### About this exercise
An exact copy of the listing is what is needed here; write it out in full.

### Extracted entries

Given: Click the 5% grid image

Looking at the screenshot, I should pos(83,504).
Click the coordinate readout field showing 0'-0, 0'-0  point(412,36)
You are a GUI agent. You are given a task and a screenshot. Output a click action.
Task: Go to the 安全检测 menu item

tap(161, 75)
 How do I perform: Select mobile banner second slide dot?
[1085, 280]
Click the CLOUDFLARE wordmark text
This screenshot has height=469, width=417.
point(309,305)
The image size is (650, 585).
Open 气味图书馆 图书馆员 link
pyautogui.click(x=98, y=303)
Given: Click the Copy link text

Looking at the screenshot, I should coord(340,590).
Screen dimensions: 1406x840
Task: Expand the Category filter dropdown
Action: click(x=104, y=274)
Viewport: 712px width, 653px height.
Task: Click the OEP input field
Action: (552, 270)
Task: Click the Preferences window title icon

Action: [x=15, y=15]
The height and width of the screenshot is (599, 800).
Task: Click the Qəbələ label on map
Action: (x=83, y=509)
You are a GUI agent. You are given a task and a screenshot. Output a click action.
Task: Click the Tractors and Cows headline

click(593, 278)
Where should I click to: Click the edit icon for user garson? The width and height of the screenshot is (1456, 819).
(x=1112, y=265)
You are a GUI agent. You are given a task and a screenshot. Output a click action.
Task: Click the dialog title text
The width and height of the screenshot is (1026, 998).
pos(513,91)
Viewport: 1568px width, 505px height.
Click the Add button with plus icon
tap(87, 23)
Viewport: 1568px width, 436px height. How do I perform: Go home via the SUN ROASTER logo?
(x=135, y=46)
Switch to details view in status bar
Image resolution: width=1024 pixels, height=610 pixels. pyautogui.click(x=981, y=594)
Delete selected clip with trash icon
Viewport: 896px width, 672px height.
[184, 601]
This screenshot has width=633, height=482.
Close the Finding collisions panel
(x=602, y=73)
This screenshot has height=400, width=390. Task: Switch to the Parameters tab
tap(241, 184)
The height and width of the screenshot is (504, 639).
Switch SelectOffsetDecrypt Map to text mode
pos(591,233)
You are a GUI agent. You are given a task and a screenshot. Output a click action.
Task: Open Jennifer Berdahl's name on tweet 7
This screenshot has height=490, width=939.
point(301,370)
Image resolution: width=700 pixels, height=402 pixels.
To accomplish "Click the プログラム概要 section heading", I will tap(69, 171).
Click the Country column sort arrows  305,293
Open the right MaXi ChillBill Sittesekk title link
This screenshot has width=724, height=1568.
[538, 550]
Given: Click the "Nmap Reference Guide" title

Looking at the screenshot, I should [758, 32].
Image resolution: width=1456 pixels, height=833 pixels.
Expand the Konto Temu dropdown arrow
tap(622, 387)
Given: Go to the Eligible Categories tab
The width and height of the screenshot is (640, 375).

### Task answer
Given: Click the 5% grid image

Looking at the screenshot, I should pos(83,504).
Click the coordinate readout field showing 0'-0, 0'-0  point(412,36)
You are a GUI agent. You are given a task and a screenshot. Output a click action.
Task: Go to the 安全检测 menu item

tap(161, 75)
 How do I perform: Select mobile banner second slide dot?
[1085, 280]
Click the CLOUDFLARE wordmark text
This screenshot has height=469, width=417.
point(309,305)
The image size is (650, 585).
Open 气味图书馆 图书馆员 link
pyautogui.click(x=98, y=303)
Given: Click the Copy link text

Looking at the screenshot, I should coord(340,590).
Screen dimensions: 1406x840
Task: Expand the Category filter dropdown
Action: click(x=104, y=274)
Viewport: 712px width, 653px height.
Task: Click the OEP input field
Action: (552, 270)
Task: Click the Preferences window title icon

Action: [x=15, y=15]
The height and width of the screenshot is (599, 800).
Task: Click the Qəbələ label on map
Action: (x=83, y=509)
You are a GUI agent. You are given a task and a screenshot. Output a click action.
Task: Click the Tractors and Cows headline

click(593, 278)
Where should I click to: Click the edit icon for user garson? The width and height of the screenshot is (1456, 819).
(x=1112, y=265)
You are a GUI agent. You are given a task and a screenshot. Output a click action.
Task: Click the dialog title text
The width and height of the screenshot is (1026, 998).
pos(513,91)
Viewport: 1568px width, 505px height.
Click the Add button with plus icon
tap(87, 23)
Viewport: 1568px width, 436px height. How do I perform: Go home via the SUN ROASTER logo?
(x=135, y=46)
Switch to details view in status bar
Image resolution: width=1024 pixels, height=610 pixels. pyautogui.click(x=981, y=594)
Delete selected clip with trash icon
Viewport: 896px width, 672px height.
[184, 601]
This screenshot has width=633, height=482.
Close the Finding collisions panel
(x=602, y=73)
This screenshot has height=400, width=390. Task: Switch to the Parameters tab
tap(241, 184)
The height and width of the screenshot is (504, 639).
Switch SelectOffsetDecrypt Map to text mode
pos(591,233)
You are a GUI agent. You are given a task and a screenshot. Output a click action.
Task: Open Jennifer Berdahl's name on tweet 7
This screenshot has height=490, width=939.
point(301,370)
Image resolution: width=700 pixels, height=402 pixels.
To accomplish "Click the プログラム概要 section heading", I will tap(69, 171).
Click the Country column sort arrows  305,293
Open the right MaXi ChillBill Sittesekk title link
This screenshot has width=724, height=1568.
[538, 550]
Given: Click the "Nmap Reference Guide" title

Looking at the screenshot, I should [758, 32].
Image resolution: width=1456 pixels, height=833 pixels.
Expand the Konto Temu dropdown arrow
tap(622, 387)
Given: Go to the Eligible Categories tab
The width and height of the screenshot is (640, 375).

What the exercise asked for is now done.